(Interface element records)
______

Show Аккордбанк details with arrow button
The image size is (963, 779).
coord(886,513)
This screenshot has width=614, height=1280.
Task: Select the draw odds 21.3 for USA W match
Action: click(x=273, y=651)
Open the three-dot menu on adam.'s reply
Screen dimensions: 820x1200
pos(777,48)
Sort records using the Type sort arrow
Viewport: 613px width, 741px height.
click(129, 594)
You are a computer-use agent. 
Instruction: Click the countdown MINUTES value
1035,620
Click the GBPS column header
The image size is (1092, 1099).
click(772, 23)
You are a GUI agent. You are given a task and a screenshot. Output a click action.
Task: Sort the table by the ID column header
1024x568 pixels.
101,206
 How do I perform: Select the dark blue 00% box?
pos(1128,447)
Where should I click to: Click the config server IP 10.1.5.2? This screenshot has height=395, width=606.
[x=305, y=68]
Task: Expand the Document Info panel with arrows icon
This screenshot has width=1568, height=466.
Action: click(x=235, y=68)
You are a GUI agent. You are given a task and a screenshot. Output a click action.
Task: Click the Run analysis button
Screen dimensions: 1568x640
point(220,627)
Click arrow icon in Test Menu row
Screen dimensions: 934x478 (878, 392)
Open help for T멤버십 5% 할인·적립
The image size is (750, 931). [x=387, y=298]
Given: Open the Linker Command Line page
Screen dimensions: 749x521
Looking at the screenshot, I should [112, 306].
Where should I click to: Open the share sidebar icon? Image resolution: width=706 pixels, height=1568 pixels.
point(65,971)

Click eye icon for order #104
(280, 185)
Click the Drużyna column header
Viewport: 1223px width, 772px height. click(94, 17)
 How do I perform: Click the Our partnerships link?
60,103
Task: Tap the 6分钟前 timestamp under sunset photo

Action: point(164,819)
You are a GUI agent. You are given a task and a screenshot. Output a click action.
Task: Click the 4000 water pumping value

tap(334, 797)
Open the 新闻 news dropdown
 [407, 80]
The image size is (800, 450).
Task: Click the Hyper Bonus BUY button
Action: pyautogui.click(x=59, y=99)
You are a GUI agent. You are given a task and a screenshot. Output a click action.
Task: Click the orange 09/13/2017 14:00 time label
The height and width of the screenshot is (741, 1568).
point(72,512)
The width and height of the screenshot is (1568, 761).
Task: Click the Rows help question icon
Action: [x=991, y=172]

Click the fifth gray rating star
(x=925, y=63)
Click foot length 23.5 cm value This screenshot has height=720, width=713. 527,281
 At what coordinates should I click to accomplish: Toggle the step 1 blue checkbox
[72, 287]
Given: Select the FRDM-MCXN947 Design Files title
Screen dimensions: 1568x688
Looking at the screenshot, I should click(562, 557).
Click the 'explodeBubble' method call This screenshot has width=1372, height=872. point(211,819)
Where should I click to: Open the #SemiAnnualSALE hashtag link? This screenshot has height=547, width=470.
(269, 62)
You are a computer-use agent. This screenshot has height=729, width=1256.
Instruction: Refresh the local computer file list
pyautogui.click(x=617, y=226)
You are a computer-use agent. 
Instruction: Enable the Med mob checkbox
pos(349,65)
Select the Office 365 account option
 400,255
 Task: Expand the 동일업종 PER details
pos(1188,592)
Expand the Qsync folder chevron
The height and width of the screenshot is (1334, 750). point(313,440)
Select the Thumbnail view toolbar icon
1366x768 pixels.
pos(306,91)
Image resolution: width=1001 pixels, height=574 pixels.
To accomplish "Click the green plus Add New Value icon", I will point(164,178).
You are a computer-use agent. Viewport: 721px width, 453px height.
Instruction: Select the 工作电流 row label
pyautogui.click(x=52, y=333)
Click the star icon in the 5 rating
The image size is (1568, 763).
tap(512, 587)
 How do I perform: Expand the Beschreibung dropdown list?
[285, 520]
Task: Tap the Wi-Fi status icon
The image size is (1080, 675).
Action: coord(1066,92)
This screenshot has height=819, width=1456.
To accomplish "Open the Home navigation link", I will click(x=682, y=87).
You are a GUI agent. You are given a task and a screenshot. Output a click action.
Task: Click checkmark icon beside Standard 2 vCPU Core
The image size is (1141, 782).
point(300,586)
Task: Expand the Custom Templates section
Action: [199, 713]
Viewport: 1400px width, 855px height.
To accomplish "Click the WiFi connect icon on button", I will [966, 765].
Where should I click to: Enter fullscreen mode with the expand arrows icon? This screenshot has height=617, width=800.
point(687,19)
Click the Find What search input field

______

■ Set problem ■
Please repeat all of the records above word for word, changing nothing.

■ Reply ■
Show Аккордбанк details with arrow button
The image size is (963, 779).
coord(886,513)
This screenshot has width=614, height=1280.
Task: Select the draw odds 21.3 for USA W match
Action: click(x=273, y=651)
Open the three-dot menu on adam.'s reply
Screen dimensions: 820x1200
pos(777,48)
Sort records using the Type sort arrow
Viewport: 613px width, 741px height.
click(129, 594)
You are a computer-use agent. 
Instruction: Click the countdown MINUTES value
1035,620
Click the GBPS column header
The image size is (1092, 1099).
click(772, 23)
You are a GUI agent. You are given a task and a screenshot. Output a click action.
Task: Sort the table by the ID column header
1024x568 pixels.
101,206
 How do I perform: Select the dark blue 00% box?
pos(1128,447)
Where should I click to: Click the config server IP 10.1.5.2? This screenshot has height=395, width=606.
[x=305, y=68]
Task: Expand the Document Info panel with arrows icon
This screenshot has width=1568, height=466.
Action: click(x=235, y=68)
You are a GUI agent. You are given a task and a screenshot. Output a click action.
Task: Click the Run analysis button
Screen dimensions: 1568x640
point(220,627)
Click arrow icon in Test Menu row
Screen dimensions: 934x478 (878, 392)
Open help for T멤버십 5% 할인·적립
The image size is (750, 931). [x=387, y=298]
Given: Open the Linker Command Line page
Screen dimensions: 749x521
Looking at the screenshot, I should [112, 306].
Where should I click to: Open the share sidebar icon? Image resolution: width=706 pixels, height=1568 pixels.
point(65,971)

Click eye icon for order #104
(280, 185)
Click the Drużyna column header
Viewport: 1223px width, 772px height. click(94, 17)
 How do I perform: Click the Our partnerships link?
60,103
Task: Tap the 6分钟前 timestamp under sunset photo

Action: point(164,819)
You are a GUI agent. You are given a task and a screenshot. Output a click action.
Task: Click the 4000 water pumping value

tap(334, 797)
Open the 新闻 news dropdown
 [407, 80]
The image size is (800, 450).
Task: Click the Hyper Bonus BUY button
Action: pyautogui.click(x=59, y=99)
You are a GUI agent. You are given a task and a screenshot. Output a click action.
Task: Click the orange 09/13/2017 14:00 time label
The height and width of the screenshot is (741, 1568).
point(72,512)
The width and height of the screenshot is (1568, 761).
Task: Click the Rows help question icon
Action: [x=991, y=172]

Click the fifth gray rating star
(x=925, y=63)
Click foot length 23.5 cm value This screenshot has height=720, width=713. 527,281
 At what coordinates should I click to accomplish: Toggle the step 1 blue checkbox
[72, 287]
Given: Select the FRDM-MCXN947 Design Files title
Screen dimensions: 1568x688
Looking at the screenshot, I should click(562, 557).
Click the 'explodeBubble' method call This screenshot has width=1372, height=872. point(211,819)
Where should I click to: Open the #SemiAnnualSALE hashtag link? This screenshot has height=547, width=470.
(269, 62)
You are a computer-use agent. This screenshot has height=729, width=1256.
Instruction: Refresh the local computer file list
pyautogui.click(x=617, y=226)
You are a computer-use agent. 
Instruction: Enable the Med mob checkbox
pos(349,65)
Select the Office 365 account option
 400,255
 Task: Expand the 동일업종 PER details
pos(1188,592)
Expand the Qsync folder chevron
The height and width of the screenshot is (1334, 750). point(313,440)
Select the Thumbnail view toolbar icon
1366x768 pixels.
pos(306,91)
Image resolution: width=1001 pixels, height=574 pixels.
To accomplish "Click the green plus Add New Value icon", I will point(164,178).
You are a computer-use agent. Viewport: 721px width, 453px height.
Instruction: Select the 工作电流 row label
pyautogui.click(x=52, y=333)
Click the star icon in the 5 rating
The image size is (1568, 763).
tap(512, 587)
 How do I perform: Expand the Beschreibung dropdown list?
[285, 520]
Task: Tap the Wi-Fi status icon
The image size is (1080, 675).
Action: coord(1066,92)
This screenshot has height=819, width=1456.
To accomplish "Open the Home navigation link", I will click(x=682, y=87).
You are a GUI agent. You are given a task and a screenshot. Output a click action.
Task: Click checkmark icon beside Standard 2 vCPU Core
The image size is (1141, 782).
point(300,586)
Task: Expand the Custom Templates section
Action: [199, 713]
Viewport: 1400px width, 855px height.
To accomplish "Click the WiFi connect icon on button", I will [966, 765].
Where should I click to: Enter fullscreen mode with the expand arrows icon? This screenshot has height=617, width=800.
point(687,19)
Click the Find What search input field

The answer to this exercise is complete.